Ксения подняла с пола пакет и поставила на стол, там оказались необходимые вещи и продукты, разрешенные к передаче. Ленчик не помнил, чтоб кто-то проявлял заботу о нем, – речь идет о женщинах, и Ксения открыла этот список, она же и завершила его. В тот миг, находясь на перевале между жизнью и смертью, Леха Шатун, глядя в лицо этой хрупкой женщины, ощутил себя… счастливым. Потому что не был обманут иллюзиями, как случалось раньше, не был одиноким. Даже серые стены поменяли цвет на серебристый! Он забыл поблагодарить за передачу, потому что хотел рассказать, как думал о ней каждую ночь, каждую минуту, не занятую делами насущными. Хотел признаться, что она стала главным смыслом в его жизни, ради нее он стремился к успехам, зарабатывал деньги, что он… да просто любит ее. Любит… незамысловатое слово, которое Леха в юности раздавал направо и налево, а Таньку так вообще этим словом закормил, но Ксюше сказать не удалось. Ко времени, когда он окончательно созрел, в окошко заглянул конвоир, и Ксения ему приказала:
– Уведите обвиняемого.
И всегда что-то мешало сказать, кем она была для него.

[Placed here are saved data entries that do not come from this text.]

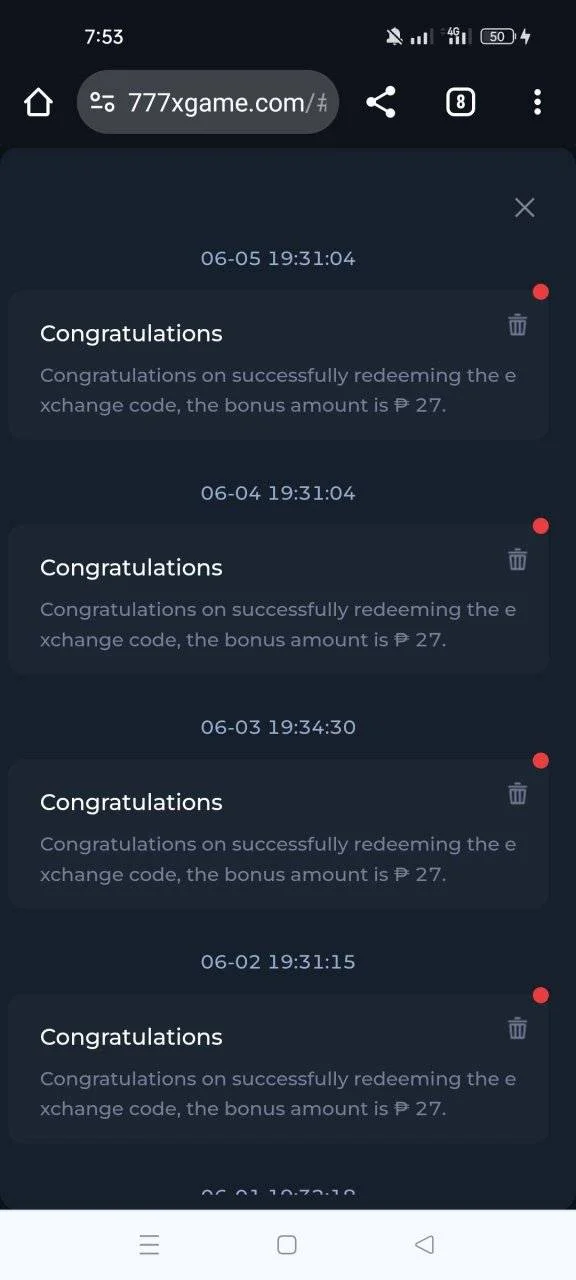The image size is (576, 1280).
Task: Open the Congratulations message from 06-04
Action: coord(278,599)
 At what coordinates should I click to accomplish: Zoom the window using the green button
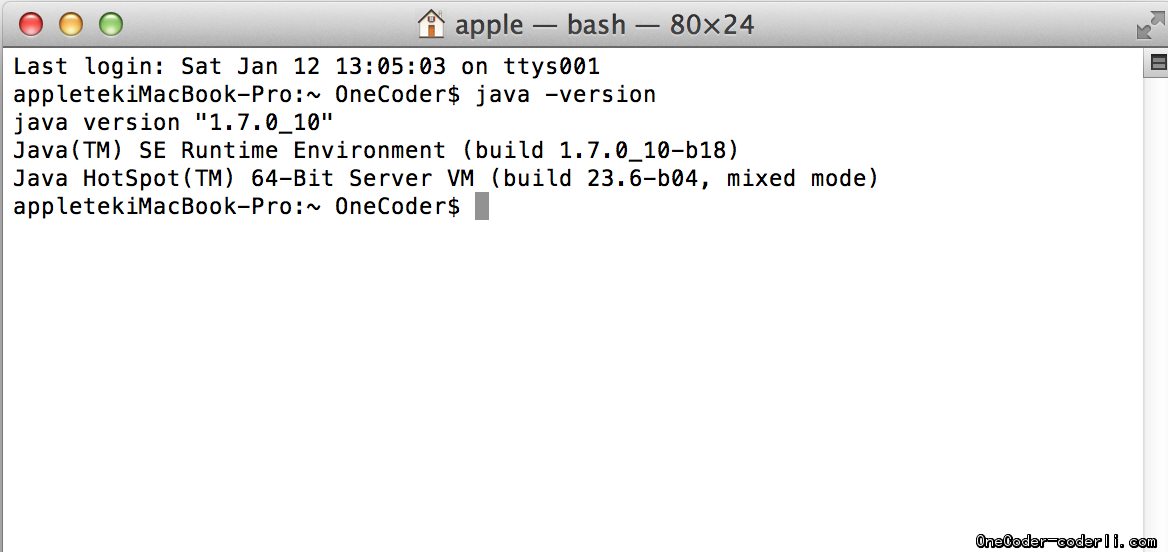[110, 24]

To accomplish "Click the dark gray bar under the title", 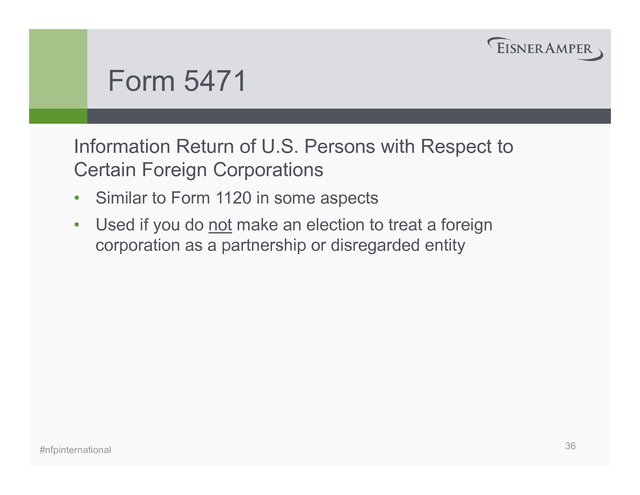I will pyautogui.click(x=348, y=116).
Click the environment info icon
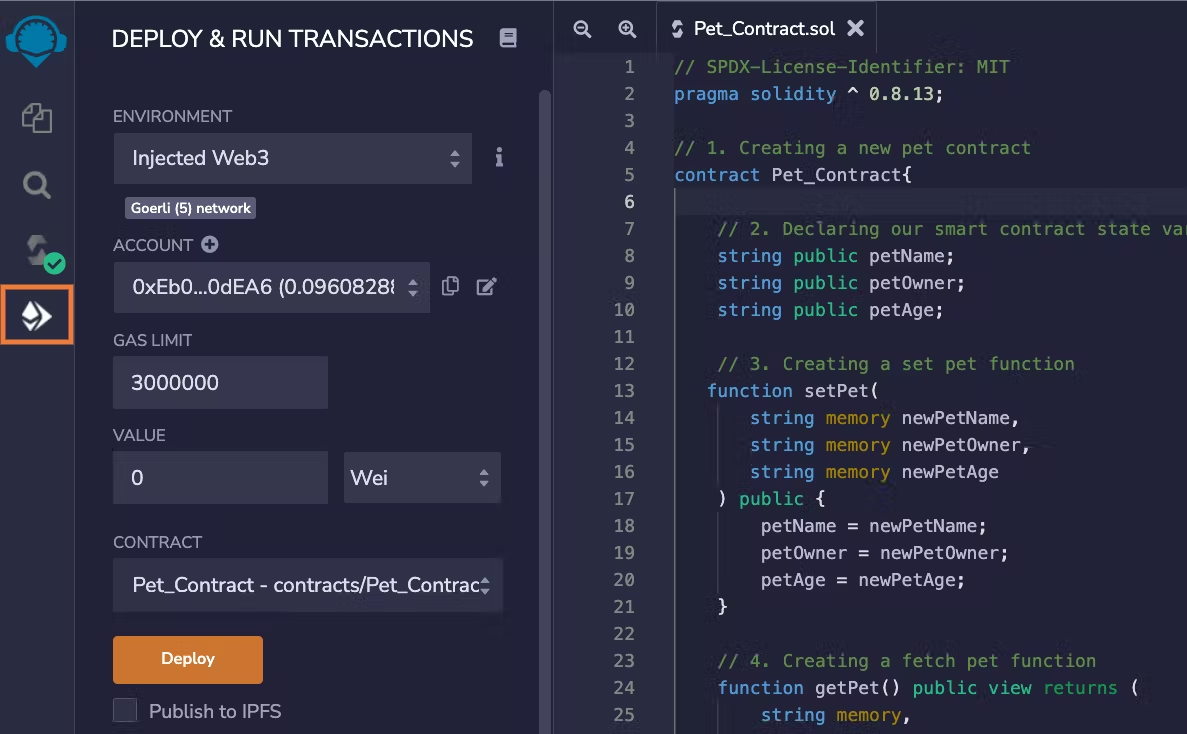This screenshot has width=1187, height=734. (499, 158)
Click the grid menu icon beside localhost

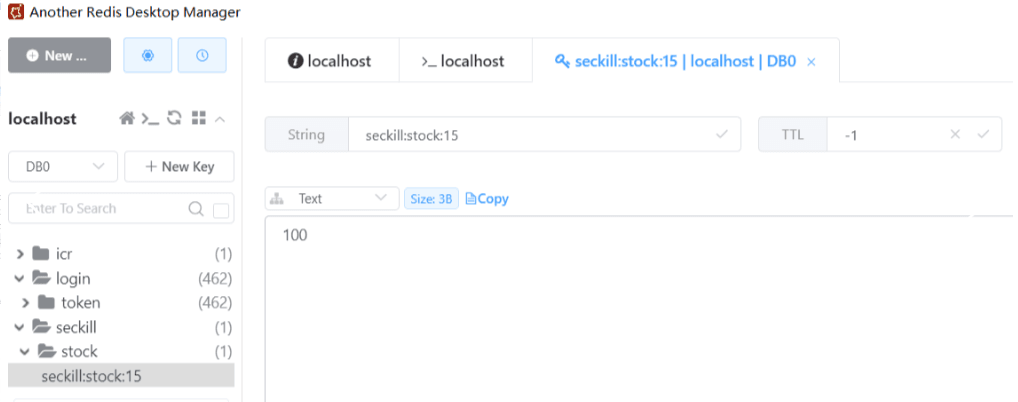(x=198, y=118)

Утро было туманным. В кресле водителя Хок отдыхал, прикрыв веки и не вступая в диалоги Люки с Чикой. Мнение у него отрицательное по всем обсуждаемым поводам, но Люка этого слышать не хочет, посему он устранился от обсуждений, советов, споров. Приехали к особняку Шатунова рано, так как не знали точного времени выезда, и, поставив джип в отдалении, ждали.

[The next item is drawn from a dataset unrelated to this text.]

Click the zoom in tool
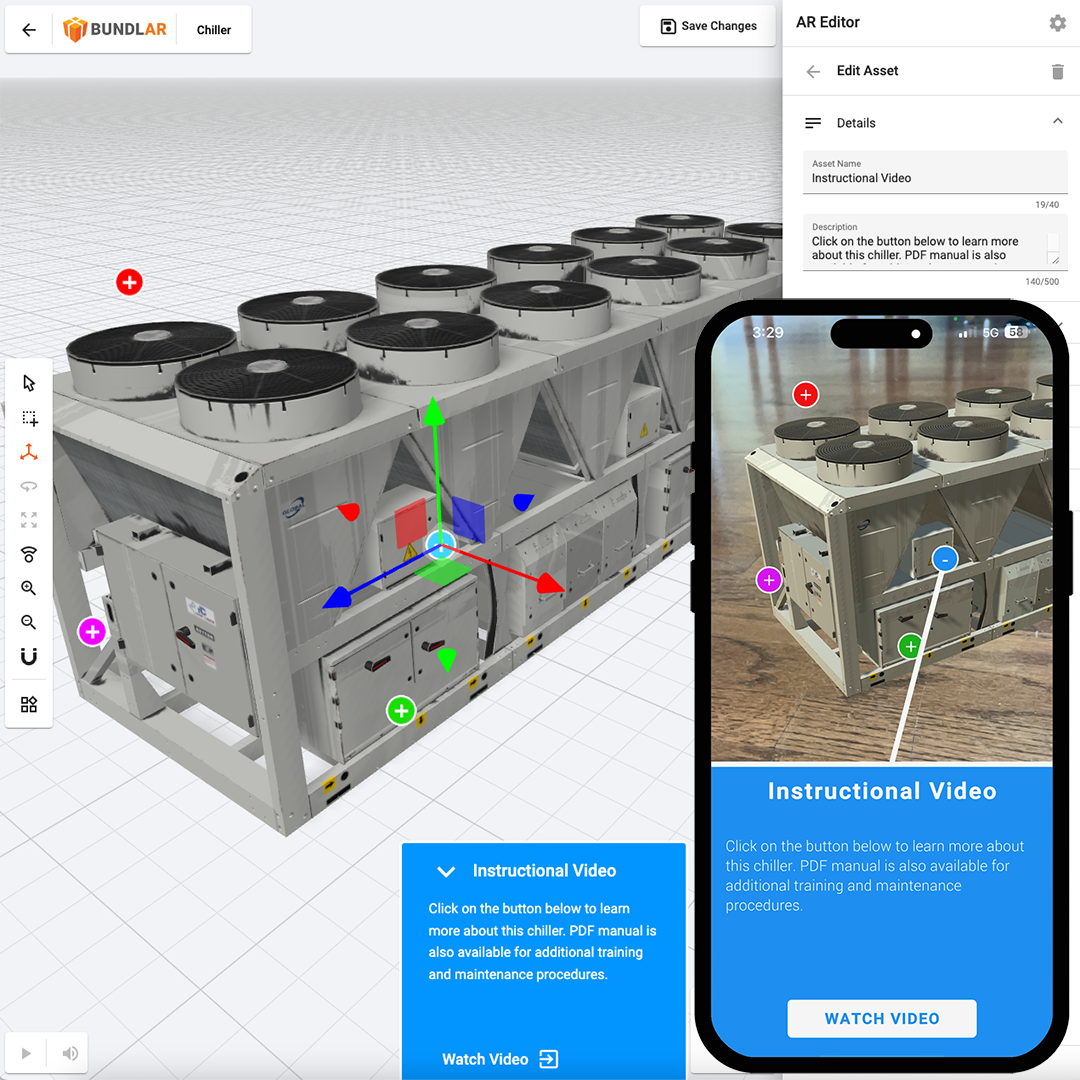This screenshot has width=1080, height=1080. (x=28, y=588)
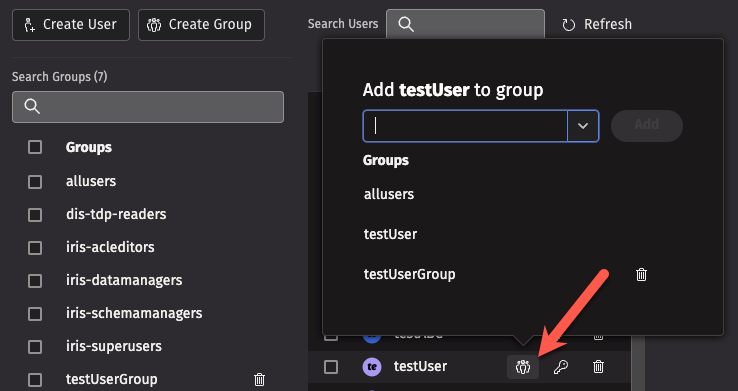The image size is (738, 391).
Task: Click the Create User button
Action: [x=71, y=24]
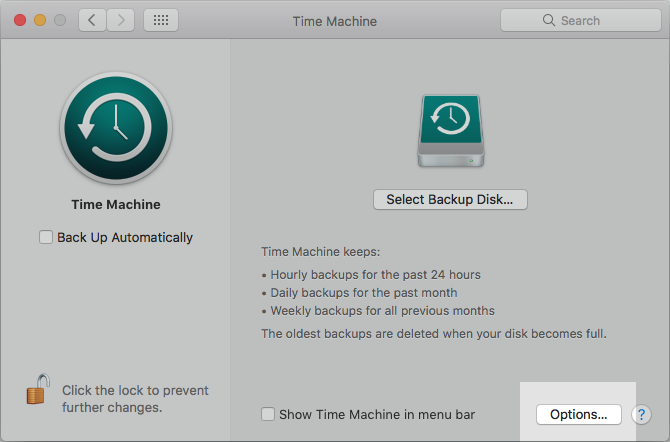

Что касается Чики, поначалу он – да, кажется тупым, на деле – не тупее других. Покоя ему не давал Гектор, время от времени он возвращался к нему:
– Говоришь, Гек рванул за баблом и пропал? Клиент мог подложить ему свинью.
– Какую? – поинтересовалась Люка, будто не догадываясь, какого рода бывают свиньи.
– Хрен его знает. Ну, не захотел бабки отдавать и… не знаю. Что же Гек имел в виду, когда сказал позвонить мне?
«Все-таки он туповатый, – решила Люка, – раз выбалтывает рассуждения, умный так делать не станет. Умный про себя подумает, потом выскажет четверть того, что надумал. А у нее вошло в привычку по его же наводке задавать нужные вопросы».